The index posted below the 50 no-change mark for the eighth consecutive month, signaling a solid moderation in the health of the sector.
Any figure greater than 50 indicates overall improvement in the sector.
Both new orders and production slowed, while firms scaled back their purchasing activity and employment accordingly. Meanwhile, suppliers’ delivery times shortened amid a lack of demand for inputs, the survey said.
“Central to the latest moderation in business conditions was a further softening of new orders, which eased for the 13th month running amid a lack of demand. A similarly sharp slowdown in new export orders was recorded.”
Demand weakness fed through to an easing in output over the month, albeit one that was the least marked since May.
Manufacturers responded to softer new orders by scaling back their purchasing activity and employment in October.

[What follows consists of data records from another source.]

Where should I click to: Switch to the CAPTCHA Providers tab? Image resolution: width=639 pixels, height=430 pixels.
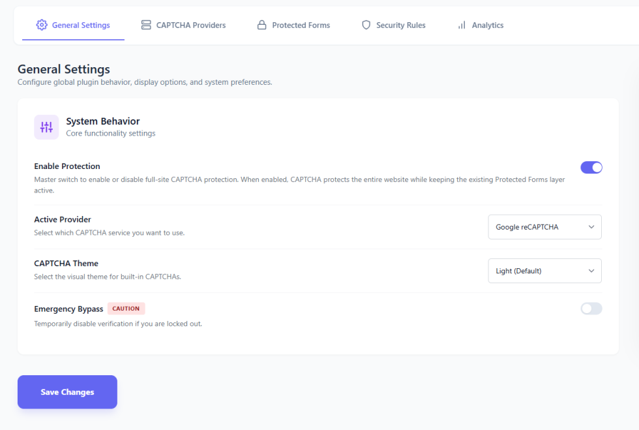click(x=190, y=25)
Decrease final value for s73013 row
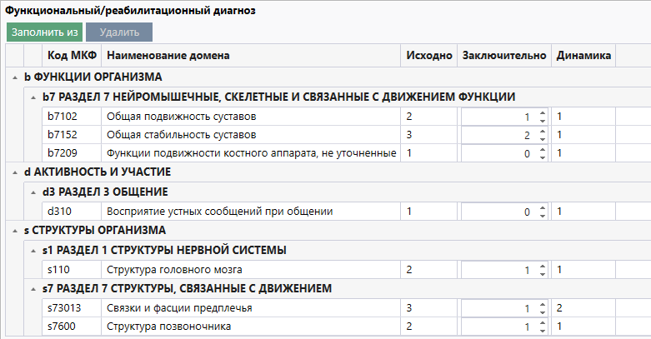Screen dimensions: 651x339 542,312
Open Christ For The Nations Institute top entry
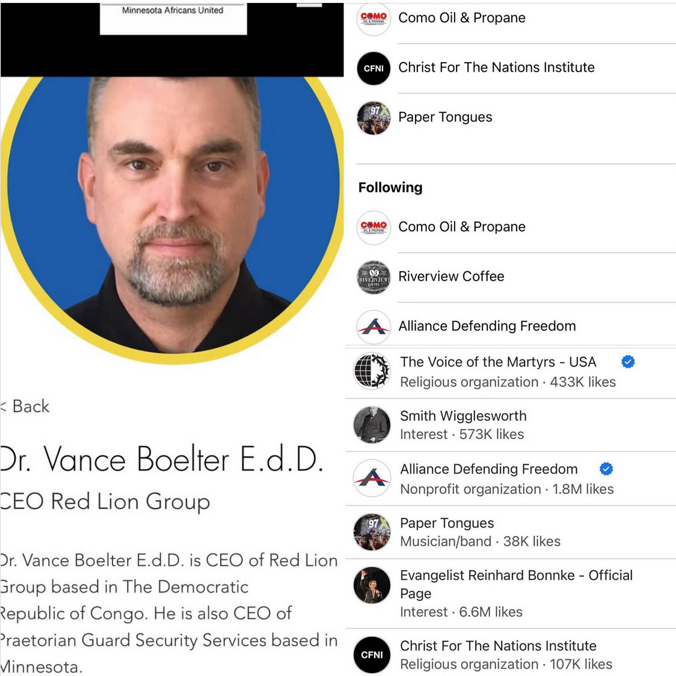Viewport: 676px width, 676px height. click(x=515, y=68)
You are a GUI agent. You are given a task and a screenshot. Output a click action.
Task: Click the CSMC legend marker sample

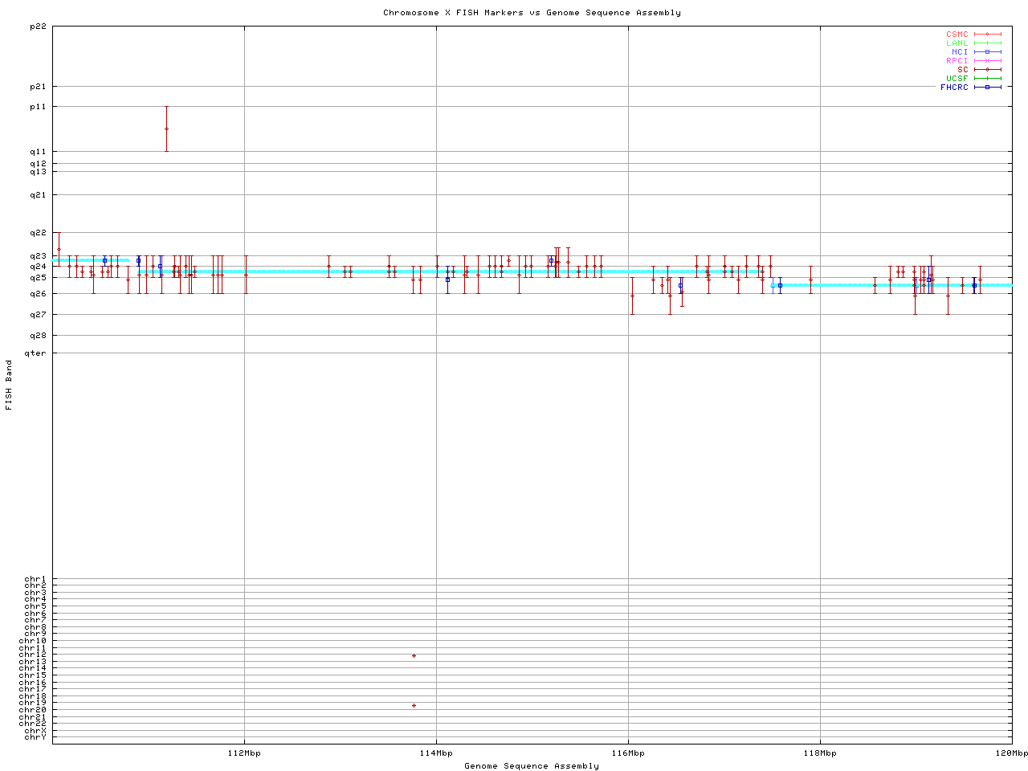coord(987,35)
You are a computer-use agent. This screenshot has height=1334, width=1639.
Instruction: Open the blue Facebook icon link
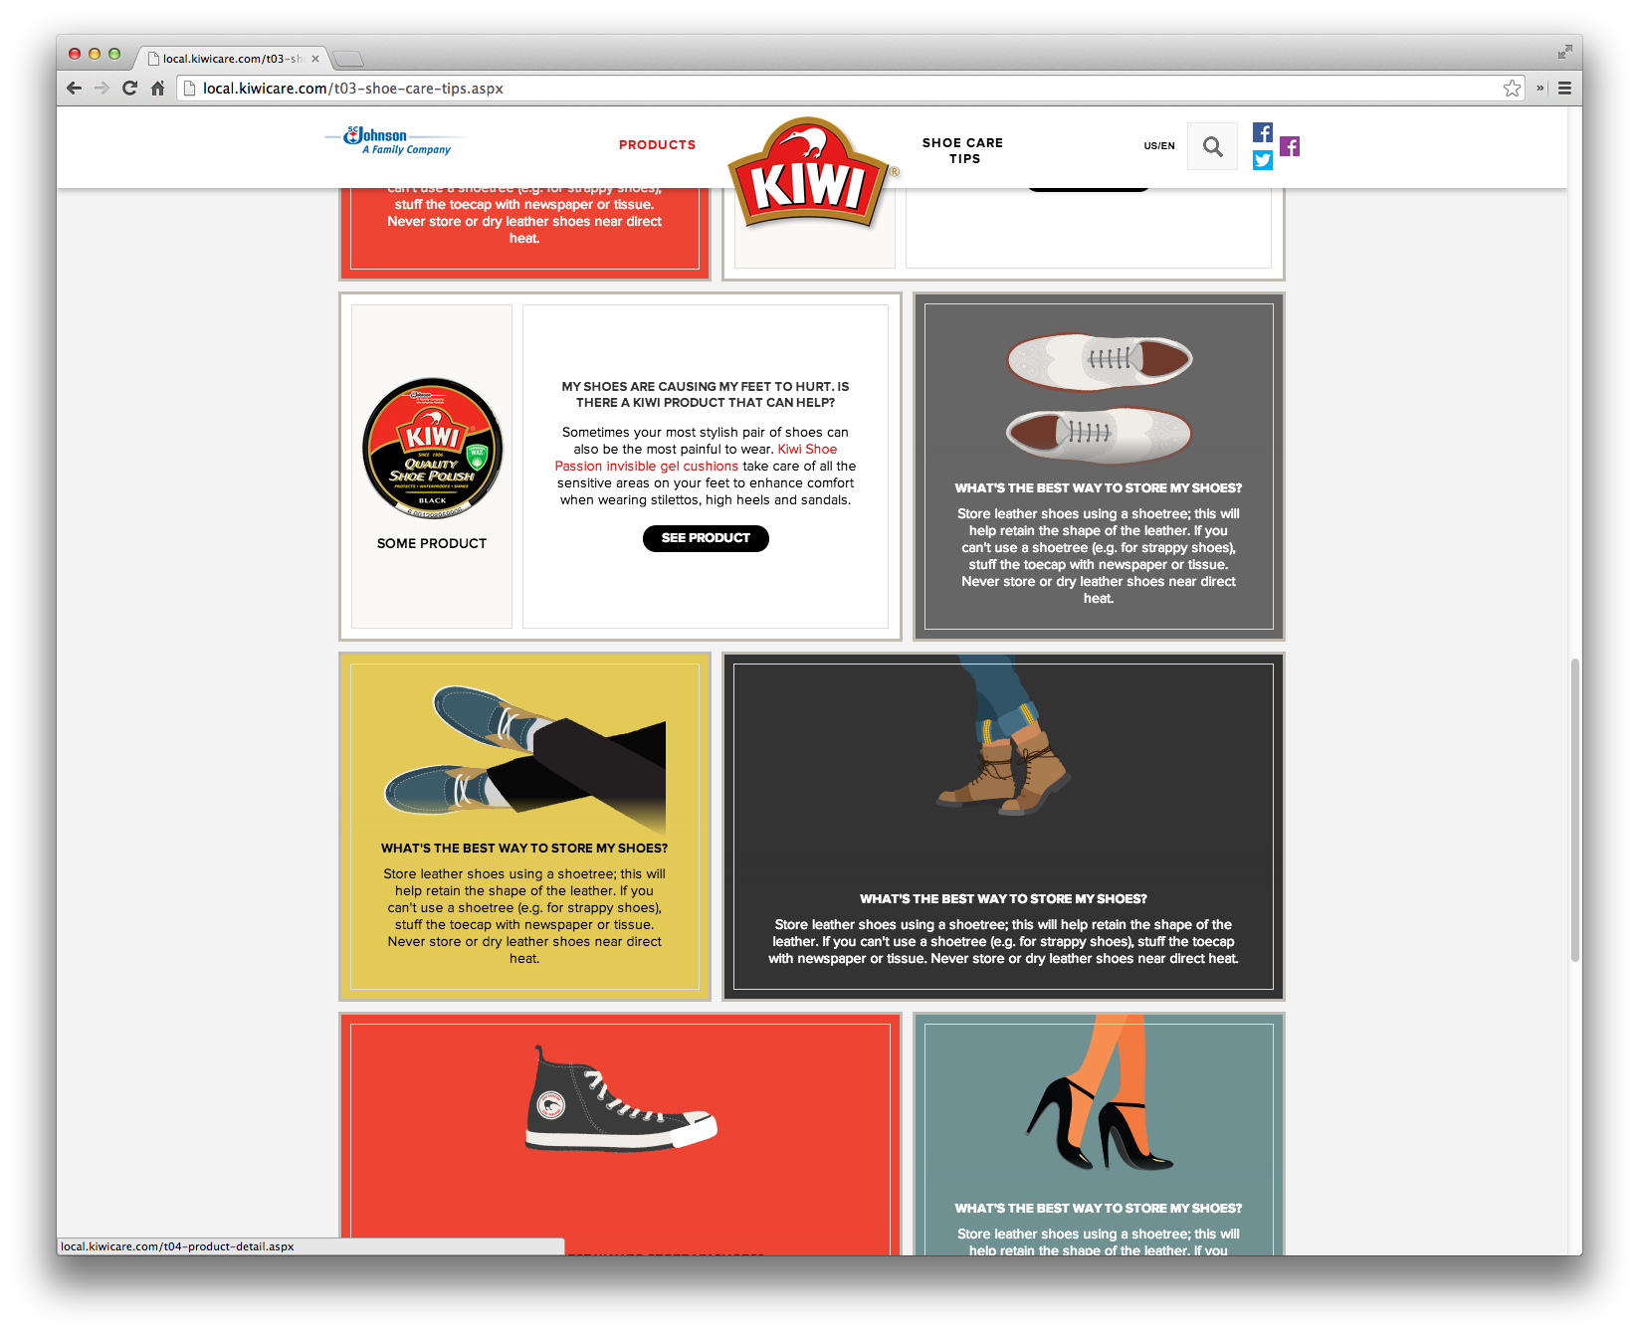click(1262, 132)
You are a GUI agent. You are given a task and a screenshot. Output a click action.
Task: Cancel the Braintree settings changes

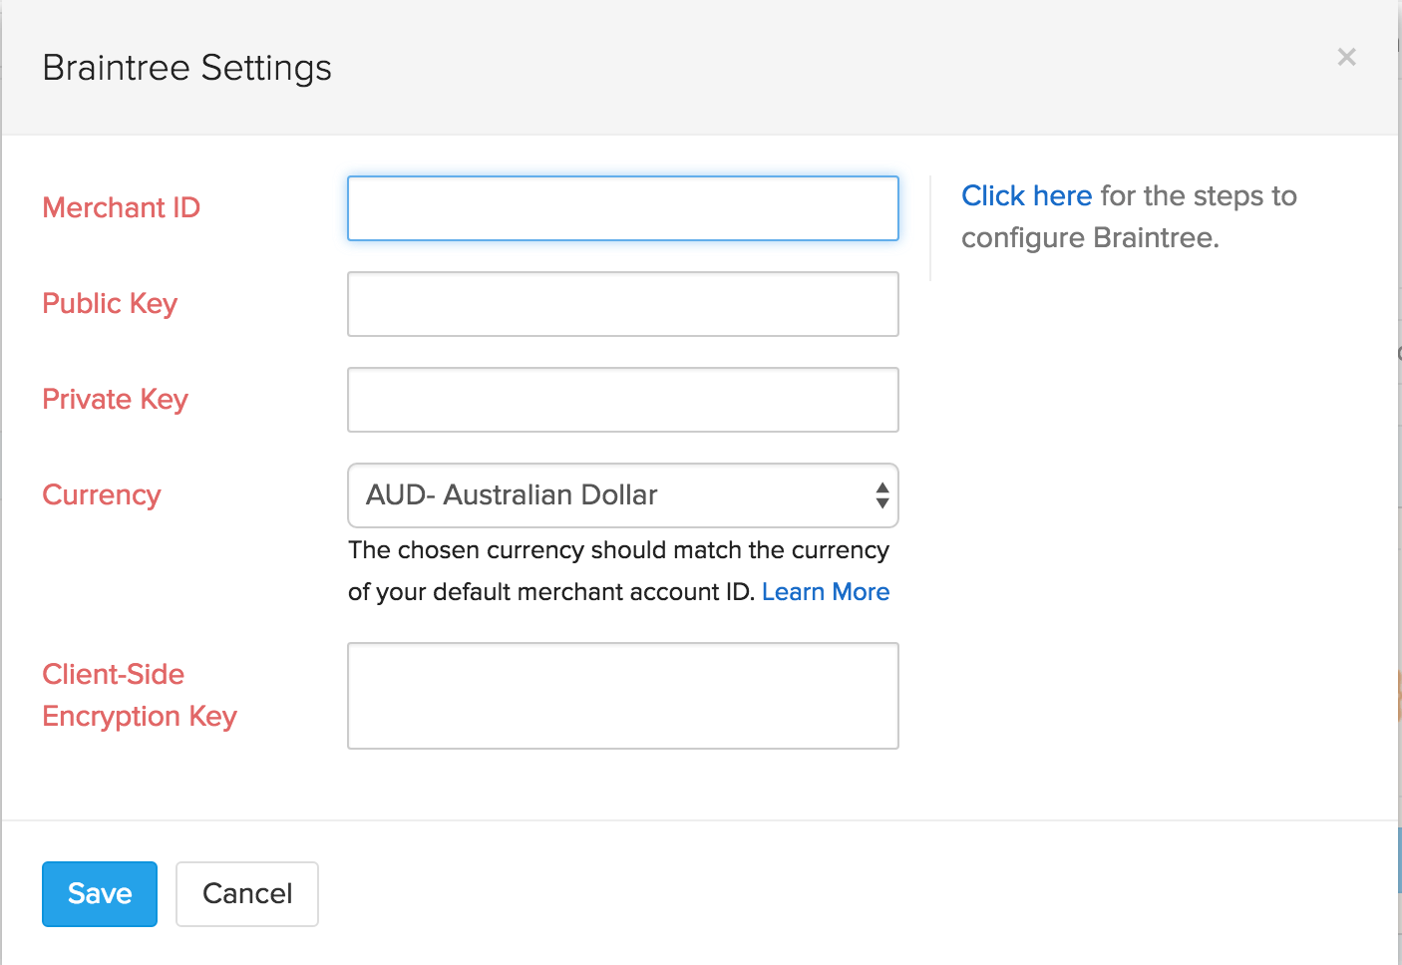coord(246,893)
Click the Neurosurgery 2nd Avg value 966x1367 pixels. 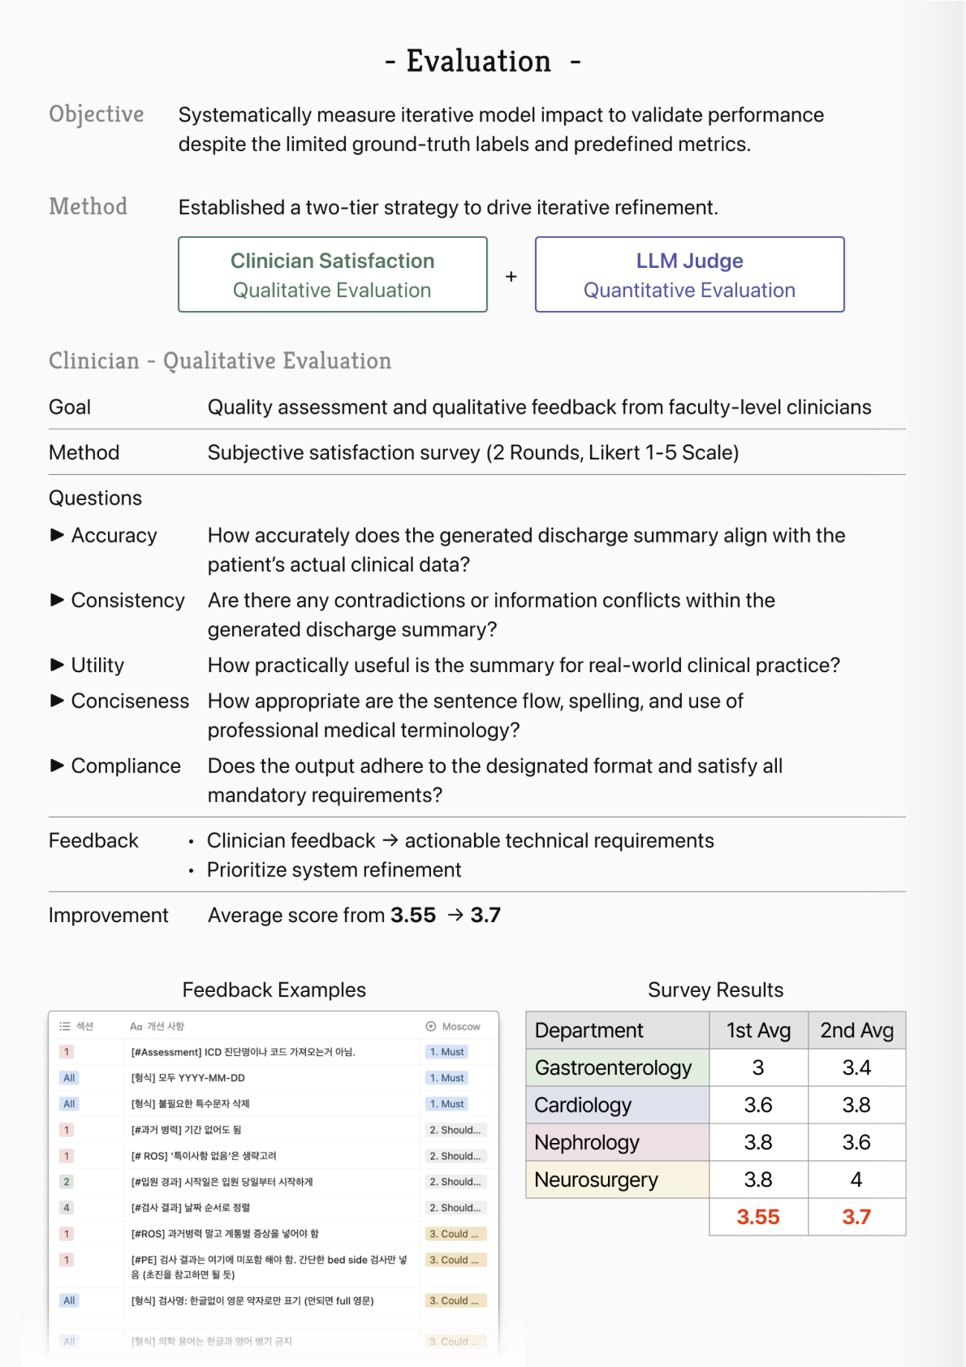click(856, 1179)
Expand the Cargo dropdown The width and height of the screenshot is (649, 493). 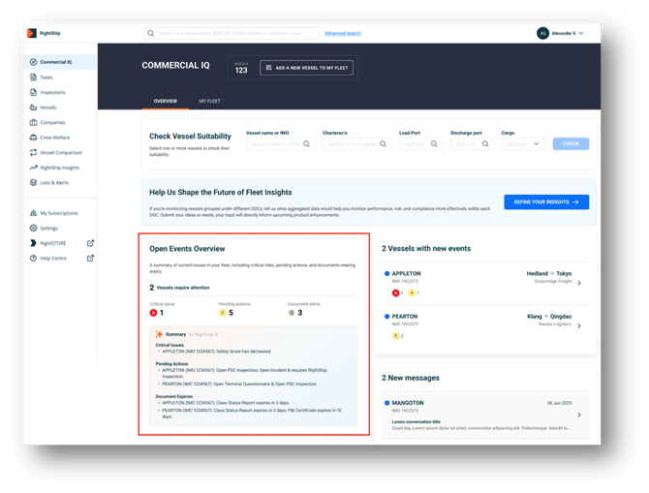[524, 143]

In particular, the easing of staffing levels accelerated to the fastest
since May 2020.
“The slowdown in input buying meant that pressure on supply chains was reduced, helping lead to a shortening of delivery times,” the survey said, adding that the improvement in vendor performance was the first in 34 months and most pronounced since September 2014.
Input costs on the rise
Input costs and output prices continued to increase sharply in October, although in both cases rates of inflation softened from the previous survey period.
“Subdued demand conditions kept the Turkish manufacturing sector on the back foot in October, with weakness in international demand increasingly to the fore,” commented Andrew Harker, economics director at S&P Global Market
Intelligence.
“With requirements to satisfy new work easing, firms looked to scale back both employment and purchasing activity, the latter providing some respite for suppliers and enabling them to speed up their deliveries to the greatest extent in just over eight years, thus lessening one of the obstacles to growth in the sector,” he said.